* PROBLEM REQUIREMENTS:
Could you rewrite the records below as a JSON list of strings, with one string for each line and no blank lines?

Dataset entries
□ □ □ □

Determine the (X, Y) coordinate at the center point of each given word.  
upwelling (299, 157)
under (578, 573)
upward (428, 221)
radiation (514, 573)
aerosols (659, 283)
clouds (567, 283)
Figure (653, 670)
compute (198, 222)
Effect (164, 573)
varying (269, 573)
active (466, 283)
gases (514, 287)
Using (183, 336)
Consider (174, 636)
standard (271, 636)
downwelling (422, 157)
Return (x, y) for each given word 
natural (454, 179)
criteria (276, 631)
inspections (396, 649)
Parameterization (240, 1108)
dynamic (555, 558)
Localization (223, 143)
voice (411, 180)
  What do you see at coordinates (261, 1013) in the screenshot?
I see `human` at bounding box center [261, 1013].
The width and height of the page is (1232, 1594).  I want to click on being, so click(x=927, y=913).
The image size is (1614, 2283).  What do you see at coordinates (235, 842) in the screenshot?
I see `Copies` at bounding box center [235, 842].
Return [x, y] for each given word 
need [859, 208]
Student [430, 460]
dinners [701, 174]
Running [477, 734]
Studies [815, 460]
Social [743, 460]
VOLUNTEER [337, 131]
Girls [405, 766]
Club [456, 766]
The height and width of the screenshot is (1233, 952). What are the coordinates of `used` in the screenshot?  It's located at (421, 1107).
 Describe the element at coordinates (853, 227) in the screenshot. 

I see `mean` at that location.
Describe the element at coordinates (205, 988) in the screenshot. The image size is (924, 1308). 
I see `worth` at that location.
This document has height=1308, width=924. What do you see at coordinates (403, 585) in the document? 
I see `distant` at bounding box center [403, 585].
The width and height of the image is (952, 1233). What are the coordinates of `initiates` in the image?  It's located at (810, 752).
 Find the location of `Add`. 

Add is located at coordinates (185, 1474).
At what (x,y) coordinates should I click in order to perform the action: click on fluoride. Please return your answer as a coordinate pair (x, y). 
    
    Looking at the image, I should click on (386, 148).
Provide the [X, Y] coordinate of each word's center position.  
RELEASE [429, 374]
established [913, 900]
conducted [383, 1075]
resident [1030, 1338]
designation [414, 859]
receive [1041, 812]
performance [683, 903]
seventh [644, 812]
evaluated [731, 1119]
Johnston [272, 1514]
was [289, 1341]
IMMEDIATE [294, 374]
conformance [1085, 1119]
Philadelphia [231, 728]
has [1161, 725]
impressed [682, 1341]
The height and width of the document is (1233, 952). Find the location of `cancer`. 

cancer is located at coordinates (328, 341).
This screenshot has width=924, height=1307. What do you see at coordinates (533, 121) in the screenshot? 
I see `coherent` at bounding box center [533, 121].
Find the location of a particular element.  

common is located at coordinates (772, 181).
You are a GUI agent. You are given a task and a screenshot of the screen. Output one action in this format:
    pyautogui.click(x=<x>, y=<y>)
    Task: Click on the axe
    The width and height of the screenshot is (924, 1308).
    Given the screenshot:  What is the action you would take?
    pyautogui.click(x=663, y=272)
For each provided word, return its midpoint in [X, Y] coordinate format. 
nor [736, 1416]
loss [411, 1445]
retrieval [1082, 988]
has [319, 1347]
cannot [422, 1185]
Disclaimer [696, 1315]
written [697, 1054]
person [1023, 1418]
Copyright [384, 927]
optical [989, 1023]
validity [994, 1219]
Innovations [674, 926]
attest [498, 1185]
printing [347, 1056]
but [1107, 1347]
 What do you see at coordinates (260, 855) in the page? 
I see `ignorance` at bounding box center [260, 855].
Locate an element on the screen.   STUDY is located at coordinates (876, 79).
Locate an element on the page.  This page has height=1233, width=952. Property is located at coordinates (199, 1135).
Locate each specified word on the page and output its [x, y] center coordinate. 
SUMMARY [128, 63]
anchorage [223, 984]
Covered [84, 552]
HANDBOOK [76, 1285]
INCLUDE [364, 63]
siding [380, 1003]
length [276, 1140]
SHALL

□ □ □ □

* ANSWER IN FULL:
[
  "Determine the (X, Y) coordinate at the center point of each given word.  ",
  "upwelling (299, 157)",
  "under (578, 573)",
  "upward (428, 221)",
  "radiation (514, 573)",
  "aerosols (659, 283)",
  "clouds (567, 283)",
  "Figure (653, 670)",
  "compute (198, 222)",
  "Effect (164, 573)",
  "varying (269, 573)",
  "active (466, 283)",
  "gases (514, 287)",
  "Using (183, 336)",
  "Consider (174, 636)",
  "standard (271, 636)",
  "downwelling (422, 157)",
  "Return (x, y) for each given word ",
  "natural (454, 179)",
  "criteria (276, 631)",
  "inspections (396, 649)",
  "Parameterization (240, 1108)",
  "dynamic (555, 558)",
  "Localization (223, 143)",
  "voice (411, 180)",
  "  What do you see at coordinates (261, 1013) in the screenshot?",
  "I see `human` at bounding box center [261, 1013].",
  "The width and height of the page is (1232, 1594).  I want to click on being, so click(x=927, y=913).",
  "The image size is (1614, 2283).  What do you see at coordinates (235, 842) in the screenshot?",
  "I see `Copies` at bounding box center [235, 842].",
  "Return [x, y] for each given word ",
  "need [859, 208]",
  "Student [430, 460]",
  "dinners [701, 174]",
  "Running [477, 734]",
  "Studies [815, 460]",
  "Social [743, 460]",
  "VOLUNTEER [337, 131]",
  "Girls [405, 766]",
  "Club [456, 766]",
  "The height and width of the screenshot is (1233, 952). What are the coordinates of `used` in the screenshot?  It's located at (421, 1107).",
  " Describe the element at coordinates (853, 227) in the screenshot. ",
  "I see `mean` at that location.",
  "Describe the element at coordinates (205, 988) in the screenshot. The image size is (924, 1308). ",
  "I see `worth` at that location.",
  "This document has height=1308, width=924. What do you see at coordinates (403, 585) in the document? ",
  "I see `distant` at bounding box center [403, 585].",
  "The width and height of the image is (952, 1233). What are the coordinates of `initiates` in the image?  It's located at (810, 752).",
  " Find the location of `Add`. ",
  "Add is located at coordinates (185, 1474).",
  "At what (x,y) coordinates should I click in order to perform the action: click on fluoride. Please return your answer as a coordinate pair (x, y). ",
  "    Looking at the image, I should click on (386, 148).",
  "Provide the [X, Y] coordinate of each word's center position.  ",
  "RELEASE [429, 374]",
  "established [913, 900]",
  "conducted [383, 1075]",
  "resident [1030, 1338]",
  "designation [414, 859]",
  "receive [1041, 812]",
  "performance [683, 903]",
  "seventh [644, 812]",
  "evaluated [731, 1119]",
  "Johnston [272, 1514]",
  "was [289, 1341]",
  "IMMEDIATE [294, 374]",
  "conformance [1085, 1119]",
  "Philadelphia [231, 728]",
  "has [1161, 725]",
  "impressed [682, 1341]",
  "The height and width of the document is (1233, 952). Find the location of `cancer`. ",
  "cancer is located at coordinates (328, 341).",
  "This screenshot has width=924, height=1307. What do you see at coordinates (533, 121) in the screenshot? ",
  "I see `coherent` at bounding box center [533, 121].",
  "Find the location of a particular element.  ",
  "common is located at coordinates (772, 181).",
  "You are a GUI agent. You are given a task and a screenshot of the screen. Output one action in this format:",
  "    pyautogui.click(x=<x>, y=<y>)",
  "    Task: Click on the axe",
  "    The width and height of the screenshot is (924, 1308).",
  "    Given the screenshot:  What is the action you would take?",
  "    pyautogui.click(x=663, y=272)",
  "For each provided word, return its midpoint in [X, Y] coordinate format. ",
  "nor [736, 1416]",
  "loss [411, 1445]",
  "retrieval [1082, 988]",
  "has [319, 1347]",
  "cannot [422, 1185]",
  "Disclaimer [696, 1315]",
  "written [697, 1054]",
  "person [1023, 1418]",
  "Copyright [384, 927]",
  "optical [989, 1023]",
  "validity [994, 1219]",
  "Innovations [674, 926]",
  "attest [498, 1185]",
  "printing [347, 1056]",
  "but [1107, 1347]",
  " What do you see at coordinates (260, 855) in the page? ",
  "I see `ignorance` at bounding box center [260, 855].",
  "Locate an element on the screen.   STUDY is located at coordinates (876, 79).",
  "Locate an element on the page.  This page has height=1233, width=952. Property is located at coordinates (199, 1135).",
  "Locate each specified word on the page and output its [x, y] center coordinate. ",
  "SUMMARY [128, 63]",
  "anchorage [223, 984]",
  "Covered [84, 552]",
  "HANDBOOK [76, 1285]",
  "INCLUDE [364, 63]",
  "siding [380, 1003]",
  "length [276, 1140]",
  "SHALL"
]